# [Task instructions]
Your response must consist of the listing below, repeated exactly.

== Segment start ==

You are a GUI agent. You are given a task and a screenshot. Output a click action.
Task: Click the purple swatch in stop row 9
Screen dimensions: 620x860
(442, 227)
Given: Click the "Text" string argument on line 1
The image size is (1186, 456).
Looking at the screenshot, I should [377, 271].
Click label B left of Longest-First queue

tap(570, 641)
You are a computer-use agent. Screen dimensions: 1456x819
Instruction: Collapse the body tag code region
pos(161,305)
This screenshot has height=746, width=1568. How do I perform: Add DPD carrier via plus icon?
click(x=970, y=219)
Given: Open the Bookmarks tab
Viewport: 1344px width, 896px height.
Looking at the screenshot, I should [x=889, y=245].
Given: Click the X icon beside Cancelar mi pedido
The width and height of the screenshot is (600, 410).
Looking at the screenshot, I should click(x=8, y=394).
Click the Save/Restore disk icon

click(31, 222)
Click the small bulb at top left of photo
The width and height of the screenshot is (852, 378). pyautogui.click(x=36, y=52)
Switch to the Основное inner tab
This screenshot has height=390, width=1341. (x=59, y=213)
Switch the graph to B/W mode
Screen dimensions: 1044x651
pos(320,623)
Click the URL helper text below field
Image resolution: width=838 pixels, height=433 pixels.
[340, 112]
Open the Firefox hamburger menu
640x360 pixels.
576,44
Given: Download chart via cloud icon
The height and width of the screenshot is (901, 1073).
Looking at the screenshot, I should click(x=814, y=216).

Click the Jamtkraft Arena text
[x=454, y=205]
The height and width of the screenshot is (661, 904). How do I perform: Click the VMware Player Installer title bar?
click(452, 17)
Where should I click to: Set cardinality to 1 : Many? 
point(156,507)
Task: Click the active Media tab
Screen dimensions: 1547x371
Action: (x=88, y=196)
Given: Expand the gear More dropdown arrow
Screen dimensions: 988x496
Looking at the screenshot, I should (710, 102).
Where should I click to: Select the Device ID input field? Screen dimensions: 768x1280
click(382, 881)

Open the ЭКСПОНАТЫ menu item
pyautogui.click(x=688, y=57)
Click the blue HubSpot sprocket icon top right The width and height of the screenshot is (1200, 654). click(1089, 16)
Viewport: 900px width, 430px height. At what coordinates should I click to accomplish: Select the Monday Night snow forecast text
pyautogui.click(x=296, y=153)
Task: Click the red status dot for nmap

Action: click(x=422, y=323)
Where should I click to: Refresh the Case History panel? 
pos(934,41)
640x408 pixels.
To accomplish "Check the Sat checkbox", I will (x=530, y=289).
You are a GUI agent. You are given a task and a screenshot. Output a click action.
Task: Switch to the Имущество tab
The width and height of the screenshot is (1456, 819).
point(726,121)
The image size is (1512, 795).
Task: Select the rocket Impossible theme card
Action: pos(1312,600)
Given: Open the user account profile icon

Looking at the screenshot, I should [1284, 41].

== Segment end ==

# [Reply to the task]
You are a GUI agent. You are given a task and a screenshot. Output a click action.
Task: Click the purple swatch in stop row 9
Screen dimensions: 620x860
(442, 227)
Given: Click the "Text" string argument on line 1
The image size is (1186, 456).
Looking at the screenshot, I should [377, 271].
Click label B left of Longest-First queue

tap(570, 641)
You are a computer-use agent. Screen dimensions: 1456x819
Instruction: Collapse the body tag code region
pos(161,305)
This screenshot has height=746, width=1568. How do I perform: Add DPD carrier via plus icon?
click(x=970, y=219)
Given: Open the Bookmarks tab
Viewport: 1344px width, 896px height.
Looking at the screenshot, I should [x=889, y=245].
Given: Click the X icon beside Cancelar mi pedido
The width and height of the screenshot is (600, 410).
Looking at the screenshot, I should click(x=8, y=394).
Click the Save/Restore disk icon

click(31, 222)
Click the small bulb at top left of photo
The width and height of the screenshot is (852, 378). pyautogui.click(x=36, y=52)
Switch to the Основное inner tab
This screenshot has height=390, width=1341. (x=59, y=213)
Switch the graph to B/W mode
Screen dimensions: 1044x651
pos(320,623)
Click the URL helper text below field
Image resolution: width=838 pixels, height=433 pixels.
[340, 112]
Open the Firefox hamburger menu
640x360 pixels.
576,44
Given: Download chart via cloud icon
The height and width of the screenshot is (901, 1073).
Looking at the screenshot, I should click(x=814, y=216).

Click the Jamtkraft Arena text
[x=454, y=205]
The height and width of the screenshot is (661, 904). How do I perform: Click the VMware Player Installer title bar?
click(452, 17)
Where should I click to: Set cardinality to 1 : Many? 
point(156,507)
Task: Click the active Media tab
Screen dimensions: 1547x371
Action: (x=88, y=196)
Given: Expand the gear More dropdown arrow
Screen dimensions: 988x496
Looking at the screenshot, I should (710, 102).
Where should I click to: Select the Device ID input field? Screen dimensions: 768x1280
click(382, 881)

Open the ЭКСПОНАТЫ menu item
pyautogui.click(x=688, y=57)
Click the blue HubSpot sprocket icon top right The width and height of the screenshot is (1200, 654). click(1089, 16)
Viewport: 900px width, 430px height. At what coordinates should I click to accomplish: Select the Monday Night snow forecast text
pyautogui.click(x=296, y=153)
Task: Click the red status dot for nmap

Action: click(x=422, y=323)
Where should I click to: Refresh the Case History panel? 
pos(934,41)
640x408 pixels.
To accomplish "Check the Sat checkbox", I will (x=530, y=289).
You are a GUI agent. You are given a task and a screenshot. Output a click action.
Task: Switch to the Имущество tab
The width and height of the screenshot is (1456, 819).
point(726,121)
The image size is (1512, 795).
Task: Select the rocket Impossible theme card
Action: pos(1312,600)
Given: Open the user account profile icon

Looking at the screenshot, I should [1284, 41].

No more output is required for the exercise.